Record extracts

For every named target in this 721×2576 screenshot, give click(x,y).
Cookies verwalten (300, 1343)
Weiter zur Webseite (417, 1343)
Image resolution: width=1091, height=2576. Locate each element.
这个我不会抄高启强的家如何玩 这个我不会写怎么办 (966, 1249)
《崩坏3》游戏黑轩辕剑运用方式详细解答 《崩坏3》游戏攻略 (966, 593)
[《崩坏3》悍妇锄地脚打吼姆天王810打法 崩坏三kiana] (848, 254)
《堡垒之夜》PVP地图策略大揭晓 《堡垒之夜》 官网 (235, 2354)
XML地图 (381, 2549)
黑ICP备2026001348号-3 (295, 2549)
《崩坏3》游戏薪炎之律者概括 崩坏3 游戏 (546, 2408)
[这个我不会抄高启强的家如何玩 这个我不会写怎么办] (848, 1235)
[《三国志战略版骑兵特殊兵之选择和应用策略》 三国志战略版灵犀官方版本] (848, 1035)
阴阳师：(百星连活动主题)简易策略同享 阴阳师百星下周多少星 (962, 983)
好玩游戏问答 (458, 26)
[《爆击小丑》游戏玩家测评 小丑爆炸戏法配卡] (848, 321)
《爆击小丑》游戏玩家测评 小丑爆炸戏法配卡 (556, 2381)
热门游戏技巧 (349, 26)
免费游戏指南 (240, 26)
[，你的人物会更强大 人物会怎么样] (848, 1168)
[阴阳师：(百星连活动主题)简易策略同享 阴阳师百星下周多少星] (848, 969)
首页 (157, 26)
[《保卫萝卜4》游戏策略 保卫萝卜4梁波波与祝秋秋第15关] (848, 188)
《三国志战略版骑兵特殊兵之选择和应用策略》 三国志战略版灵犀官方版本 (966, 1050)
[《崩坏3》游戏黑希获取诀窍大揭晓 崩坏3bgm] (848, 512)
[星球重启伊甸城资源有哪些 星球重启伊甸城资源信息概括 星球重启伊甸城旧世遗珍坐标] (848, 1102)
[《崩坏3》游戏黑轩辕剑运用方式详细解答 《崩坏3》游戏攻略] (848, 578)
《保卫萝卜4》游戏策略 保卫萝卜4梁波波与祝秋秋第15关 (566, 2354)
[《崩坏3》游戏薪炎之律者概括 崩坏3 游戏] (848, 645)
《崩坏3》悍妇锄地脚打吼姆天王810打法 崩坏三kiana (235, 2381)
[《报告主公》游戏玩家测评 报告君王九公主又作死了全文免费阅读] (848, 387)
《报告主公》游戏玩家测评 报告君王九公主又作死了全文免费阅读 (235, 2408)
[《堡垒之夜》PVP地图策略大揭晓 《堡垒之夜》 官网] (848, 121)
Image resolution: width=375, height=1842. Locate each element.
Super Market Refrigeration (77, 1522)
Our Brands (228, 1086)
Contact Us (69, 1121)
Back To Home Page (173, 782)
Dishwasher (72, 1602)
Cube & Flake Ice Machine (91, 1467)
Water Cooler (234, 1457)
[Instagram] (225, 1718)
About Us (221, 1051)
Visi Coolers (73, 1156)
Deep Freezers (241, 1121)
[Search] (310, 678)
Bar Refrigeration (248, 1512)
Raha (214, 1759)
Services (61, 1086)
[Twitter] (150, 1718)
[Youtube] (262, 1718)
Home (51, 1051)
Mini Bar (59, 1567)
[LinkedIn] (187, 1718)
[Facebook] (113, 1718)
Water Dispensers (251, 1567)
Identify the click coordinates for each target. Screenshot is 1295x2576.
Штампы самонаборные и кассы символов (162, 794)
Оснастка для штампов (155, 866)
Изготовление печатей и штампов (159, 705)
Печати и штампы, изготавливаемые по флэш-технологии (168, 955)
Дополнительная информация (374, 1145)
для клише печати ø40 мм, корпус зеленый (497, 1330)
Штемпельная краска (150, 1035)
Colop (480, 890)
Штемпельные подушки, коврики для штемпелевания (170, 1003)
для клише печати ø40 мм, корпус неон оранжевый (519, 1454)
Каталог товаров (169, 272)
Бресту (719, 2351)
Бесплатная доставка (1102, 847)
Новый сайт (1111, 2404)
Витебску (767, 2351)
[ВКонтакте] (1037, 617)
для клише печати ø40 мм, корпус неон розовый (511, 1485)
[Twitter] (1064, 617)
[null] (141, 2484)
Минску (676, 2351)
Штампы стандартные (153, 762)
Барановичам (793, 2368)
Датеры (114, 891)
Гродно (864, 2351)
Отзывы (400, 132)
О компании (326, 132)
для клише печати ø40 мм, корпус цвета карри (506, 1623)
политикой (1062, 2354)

What you have to do
All of the records above are to be set down again exactly.

Answer section
For every named target in this 721×2576 screenshot, give click(x,y).
Cookies verwalten (300, 1343)
Weiter zur Webseite (417, 1343)
Image resolution: width=1091, height=2576. Locate each element.
这个我不会抄高启强的家如何玩 这个我不会写怎么办 (966, 1249)
《崩坏3》游戏黑轩辕剑运用方式详细解答 《崩坏3》游戏攻略 (966, 593)
[《崩坏3》悍妇锄地脚打吼姆天王810打法 崩坏三kiana] (848, 254)
《堡垒之夜》PVP地图策略大揭晓 《堡垒之夜》 官网 (235, 2354)
XML地图 (381, 2549)
黑ICP备2026001348号-3 (295, 2549)
《崩坏3》游戏薪炎之律者概括 崩坏3 游戏 (546, 2408)
[这个我不会抄高启强的家如何玩 这个我不会写怎么办] (848, 1235)
[《三国志战略版骑兵特殊兵之选择和应用策略》 三国志战略版灵犀官方版本] (848, 1035)
阴阳师：(百星连活动主题)简易策略同享 阴阳师百星下周多少星 (962, 983)
好玩游戏问答 (458, 26)
[《爆击小丑》游戏玩家测评 小丑爆炸戏法配卡] (848, 321)
《爆击小丑》游戏玩家测评 小丑爆炸戏法配卡 (556, 2381)
热门游戏技巧 (349, 26)
免费游戏指南 (240, 26)
[，你的人物会更强大 人物会怎么样] (848, 1168)
[阴阳师：(百星连活动主题)简易策略同享 阴阳师百星下周多少星] (848, 969)
首页 (157, 26)
[《保卫萝卜4》游戏策略 保卫萝卜4梁波波与祝秋秋第15关] (848, 188)
《三国志战略版骑兵特殊兵之选择和应用策略》 三国志战略版灵犀官方版本 (966, 1050)
[《崩坏3》游戏黑希获取诀窍大揭晓 崩坏3bgm] (848, 512)
[星球重启伊甸城资源有哪些 星球重启伊甸城资源信息概括 星球重启伊甸城旧世遗珍坐标] (848, 1102)
[《崩坏3》游戏黑轩辕剑运用方式详细解答 《崩坏3》游戏攻略] (848, 578)
《保卫萝卜4》游戏策略 保卫萝卜4梁波波与祝秋秋第15关 (566, 2354)
[《崩坏3》游戏薪炎之律者概括 崩坏3 游戏] (848, 645)
《崩坏3》悍妇锄地脚打吼姆天王810打法 崩坏三kiana (235, 2381)
[《报告主公》游戏玩家测评 报告君王九公主又作死了全文免费阅读] (848, 387)
《报告主公》游戏玩家测评 报告君王九公主又作死了全文免费阅读 (235, 2408)
[《堡垒之夜》PVP地图策略大揭晓 《堡垒之夜》 官网] (848, 121)
Image resolution: width=375, height=1842. Locate each element.
Super Market Refrigeration (77, 1522)
Our Brands (228, 1086)
Contact Us (69, 1121)
Back To Home Page (173, 782)
Dishwasher (72, 1602)
Cube & Flake Ice Machine (91, 1467)
Water Cooler (234, 1457)
[Instagram] (225, 1718)
About Us (221, 1051)
Visi Coolers (73, 1156)
Deep Freezers (241, 1121)
[Search] (310, 678)
Bar Refrigeration (248, 1512)
Raha (214, 1759)
Services (61, 1086)
[Twitter] (150, 1718)
[Youtube] (262, 1718)
Home (51, 1051)
Mini Bar (59, 1567)
[LinkedIn] (187, 1718)
[Facebook] (113, 1718)
Water Dispensers (251, 1567)
Identify the click coordinates for each target. Screenshot is 1295x2576.
Штампы самонаборные и кассы символов (162, 794)
Оснастка для штампов (155, 866)
Изготовление печатей и штампов (159, 705)
Печати и штампы, изготавливаемые по флэш-технологии (168, 955)
Дополнительная информация (374, 1145)
для клише печати ø40 мм, корпус зеленый (497, 1330)
Штемпельная краска (150, 1035)
Colop (480, 890)
Штемпельные подушки, коврики для штемпелевания (170, 1003)
для клише печати ø40 мм, корпус неон оранжевый (519, 1454)
Каталог товаров (169, 272)
Бресту (719, 2351)
Бесплатная доставка (1102, 847)
Новый сайт (1111, 2404)
Витебску (767, 2351)
[ВКонтакте] (1037, 617)
для клише печати ø40 мм, корпус неон розовый (511, 1485)
[Twitter] (1064, 617)
[null] (141, 2484)
Минску (676, 2351)
Штампы стандартные (153, 762)
Барановичам (793, 2368)
Датеры (114, 891)
Гродно (864, 2351)
Отзывы (400, 132)
О компании (326, 132)
для клише печати ø40 мм, корпус цвета карри (506, 1623)
политикой (1062, 2354)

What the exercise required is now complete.